Exercise details -> Each line below must be set down exactly as it stands.

━━ Records supplied

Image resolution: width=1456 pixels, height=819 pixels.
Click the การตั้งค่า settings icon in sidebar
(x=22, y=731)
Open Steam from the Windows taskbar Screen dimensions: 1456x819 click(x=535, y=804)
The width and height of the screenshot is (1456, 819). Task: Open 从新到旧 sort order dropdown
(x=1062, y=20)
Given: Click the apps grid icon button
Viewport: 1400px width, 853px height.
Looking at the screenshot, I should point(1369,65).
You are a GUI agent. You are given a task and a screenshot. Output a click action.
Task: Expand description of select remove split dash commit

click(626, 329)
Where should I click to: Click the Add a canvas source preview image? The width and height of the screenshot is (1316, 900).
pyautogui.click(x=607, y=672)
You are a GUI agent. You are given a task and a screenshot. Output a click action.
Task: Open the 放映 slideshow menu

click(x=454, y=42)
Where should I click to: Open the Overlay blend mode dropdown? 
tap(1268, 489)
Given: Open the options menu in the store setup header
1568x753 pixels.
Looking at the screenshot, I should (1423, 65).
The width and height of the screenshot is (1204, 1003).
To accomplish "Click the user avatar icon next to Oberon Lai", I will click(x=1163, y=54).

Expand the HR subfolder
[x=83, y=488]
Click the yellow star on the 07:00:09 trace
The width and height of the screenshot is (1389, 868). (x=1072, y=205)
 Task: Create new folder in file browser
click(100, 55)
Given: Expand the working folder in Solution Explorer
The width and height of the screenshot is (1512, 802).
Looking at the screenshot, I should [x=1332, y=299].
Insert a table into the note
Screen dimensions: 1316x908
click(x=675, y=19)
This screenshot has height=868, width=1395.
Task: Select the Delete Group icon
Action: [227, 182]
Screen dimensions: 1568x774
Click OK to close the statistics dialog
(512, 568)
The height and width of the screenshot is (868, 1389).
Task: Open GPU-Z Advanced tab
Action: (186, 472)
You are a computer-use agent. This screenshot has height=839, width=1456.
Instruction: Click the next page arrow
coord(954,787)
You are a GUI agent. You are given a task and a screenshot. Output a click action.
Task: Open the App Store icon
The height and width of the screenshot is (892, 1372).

━━━━

Answer box ->
Image resolution: width=1456 pixels, height=819 pixels.
Click the การตั้งค่า settings icon in sidebar
(x=22, y=731)
Open Steam from the Windows taskbar Screen dimensions: 1456x819 click(x=535, y=804)
The width and height of the screenshot is (1456, 819). Task: Open 从新到旧 sort order dropdown
(x=1062, y=20)
Given: Click the apps grid icon button
Viewport: 1400px width, 853px height.
Looking at the screenshot, I should point(1369,65).
You are a GUI agent. You are given a task and a screenshot. Output a click action.
Task: Expand description of select remove split dash commit

click(626, 329)
Where should I click to: Click the Add a canvas source preview image? The width and height of the screenshot is (1316, 900).
pyautogui.click(x=607, y=672)
You are a GUI agent. You are given a task and a screenshot. Output a click action.
Task: Open the 放映 slideshow menu

click(x=454, y=42)
Where should I click to: Open the Overlay blend mode dropdown? 
tap(1268, 489)
Given: Open the options menu in the store setup header
1568x753 pixels.
Looking at the screenshot, I should (1423, 65).
The width and height of the screenshot is (1204, 1003).
To accomplish "Click the user avatar icon next to Oberon Lai", I will click(x=1163, y=54).

Expand the HR subfolder
[x=83, y=488]
Click the yellow star on the 07:00:09 trace
The width and height of the screenshot is (1389, 868). (x=1072, y=205)
 Task: Create new folder in file browser
click(100, 55)
Given: Expand the working folder in Solution Explorer
The width and height of the screenshot is (1512, 802).
Looking at the screenshot, I should [x=1332, y=299].
Insert a table into the note
Screen dimensions: 1316x908
click(x=675, y=19)
This screenshot has height=868, width=1395.
Task: Select the Delete Group icon
Action: [227, 182]
Screen dimensions: 1568x774
Click OK to close the statistics dialog
(512, 568)
The height and width of the screenshot is (868, 1389).
Task: Open GPU-Z Advanced tab
Action: (186, 472)
You are a computer-use agent. This screenshot has height=839, width=1456.
Instruction: Click the next page arrow
coord(954,787)
You are a GUI agent. You are given a task and a screenshot. Output a click action.
Task: Open the App Store icon
The height and width of the screenshot is (892, 1372).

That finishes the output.